───── Supplied material
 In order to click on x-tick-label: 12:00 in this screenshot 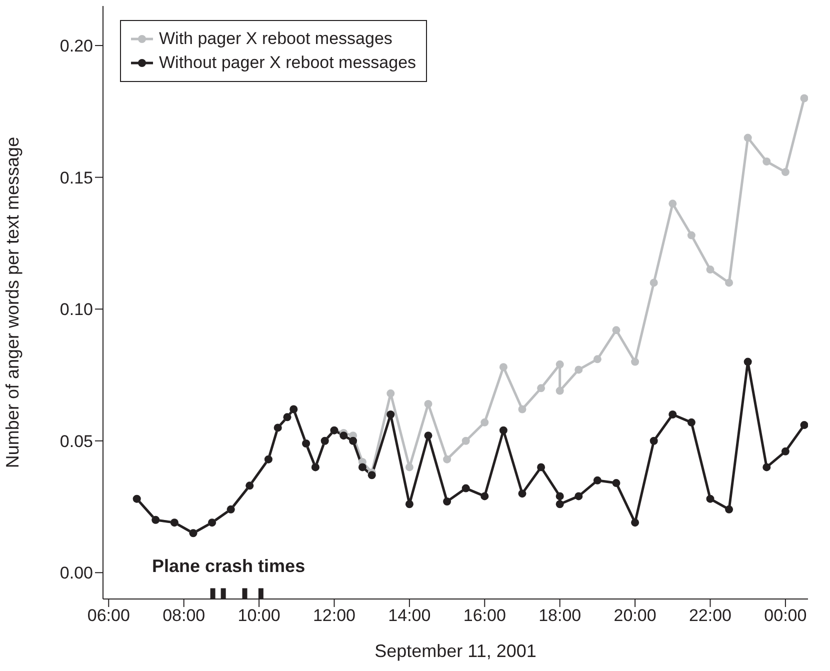, I will do `click(334, 616)`.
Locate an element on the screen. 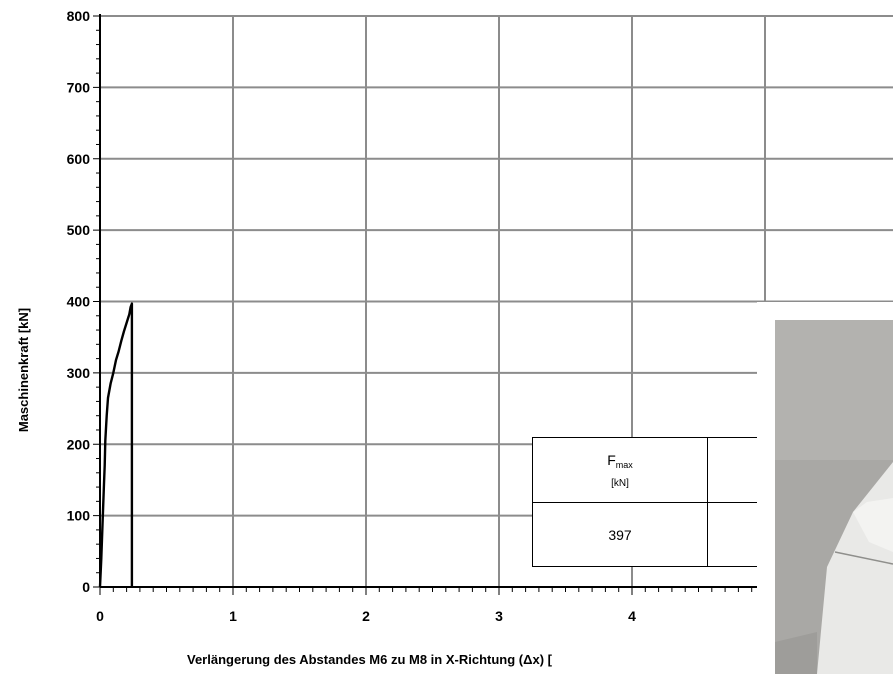 The height and width of the screenshot is (674, 893). y-axis-title: Maschinenkraft [kN] is located at coordinates (24, 370).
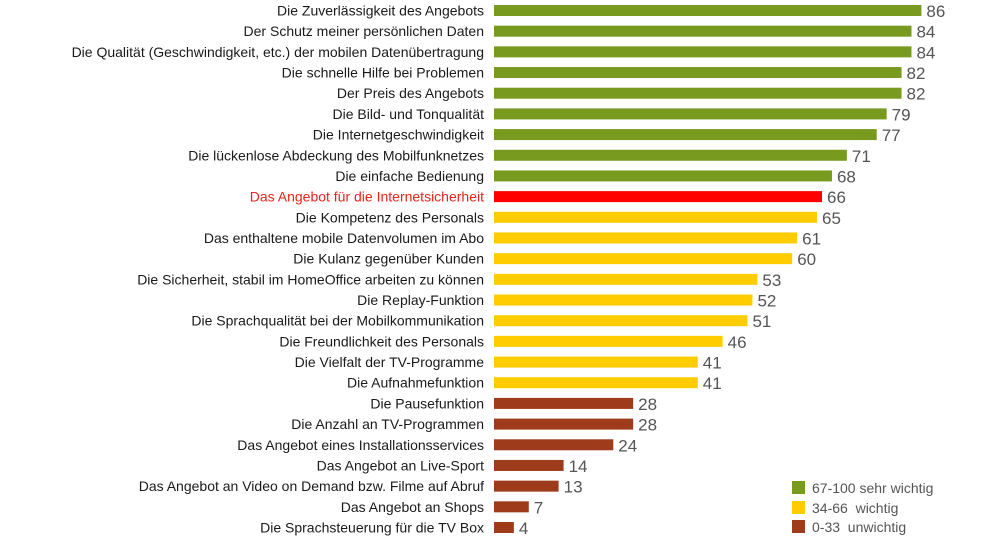  What do you see at coordinates (388, 424) in the screenshot?
I see `category-label-20: Die Anzahl an TV-Programmen` at bounding box center [388, 424].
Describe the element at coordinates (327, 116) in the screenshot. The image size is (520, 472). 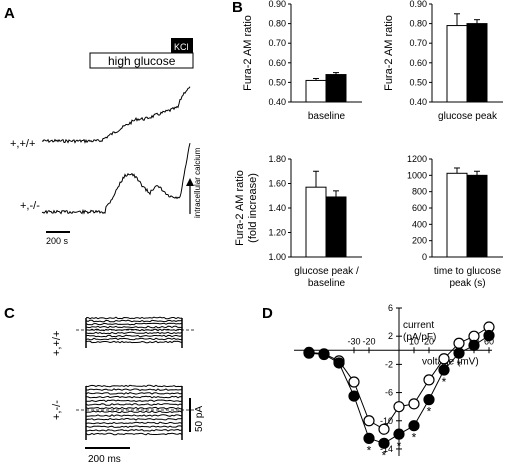
I see `x-axis-label: baseline` at that location.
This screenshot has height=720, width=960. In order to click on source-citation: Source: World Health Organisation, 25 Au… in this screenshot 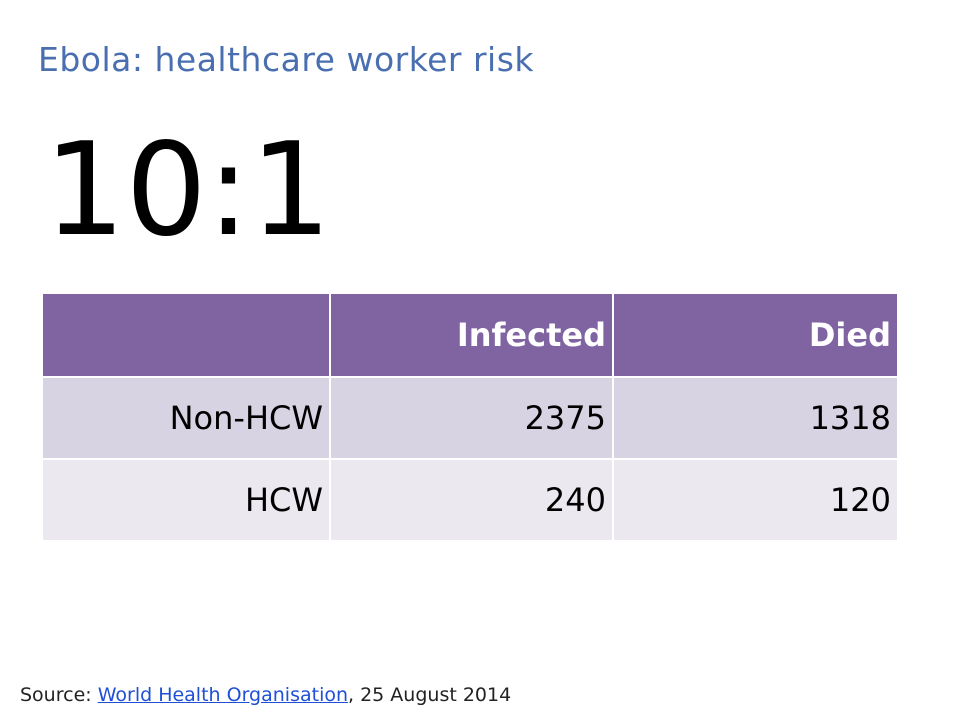, I will do `click(266, 695)`.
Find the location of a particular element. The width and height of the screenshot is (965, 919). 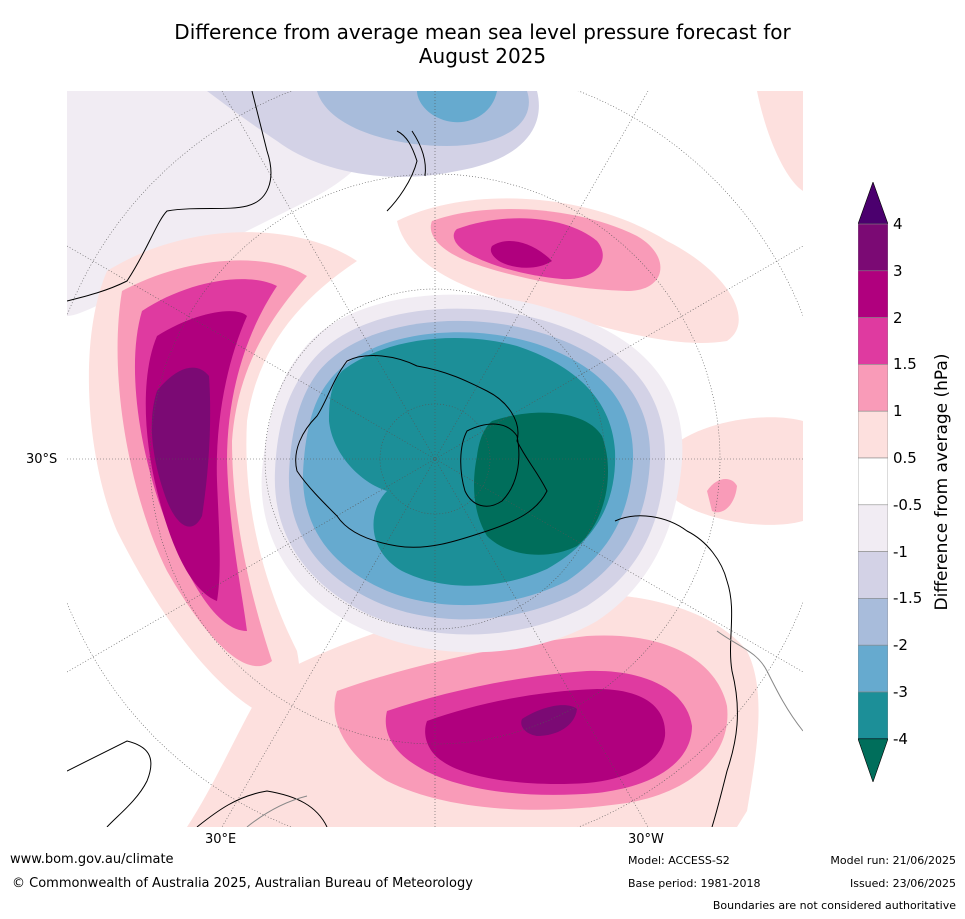

colorbar-tick-label: -0.5 is located at coordinates (908, 504).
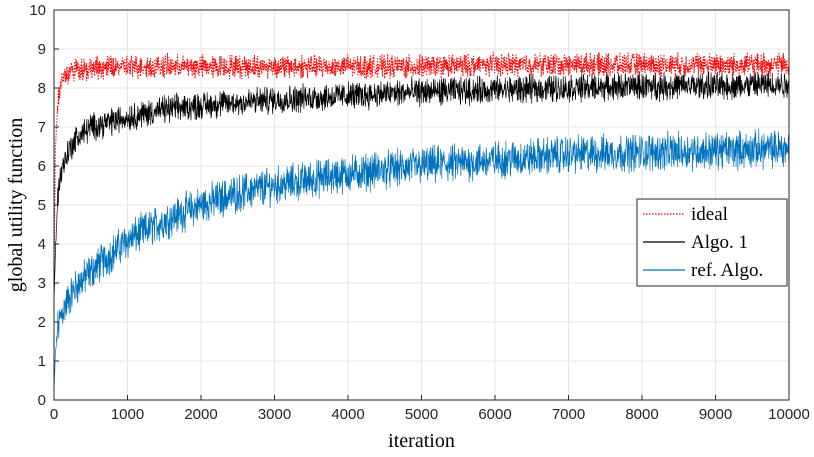 This screenshot has height=457, width=814. Describe the element at coordinates (720, 242) in the screenshot. I see `legend-entry-algo-1: Algo. 1` at that location.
──────────
Exercise instructions
Output the lines exactly as they appear, everything from the line containing "Find the location" down to the end of the records, and leave the pictures out.

Exercise response
Find the location of a particular element. The width and height of the screenshot is (965, 919). 

colorbar-tick-label: -0.5 is located at coordinates (908, 504).
 This screenshot has height=457, width=814. Describe the element at coordinates (720, 242) in the screenshot. I see `legend-entry-algo-1: Algo. 1` at that location.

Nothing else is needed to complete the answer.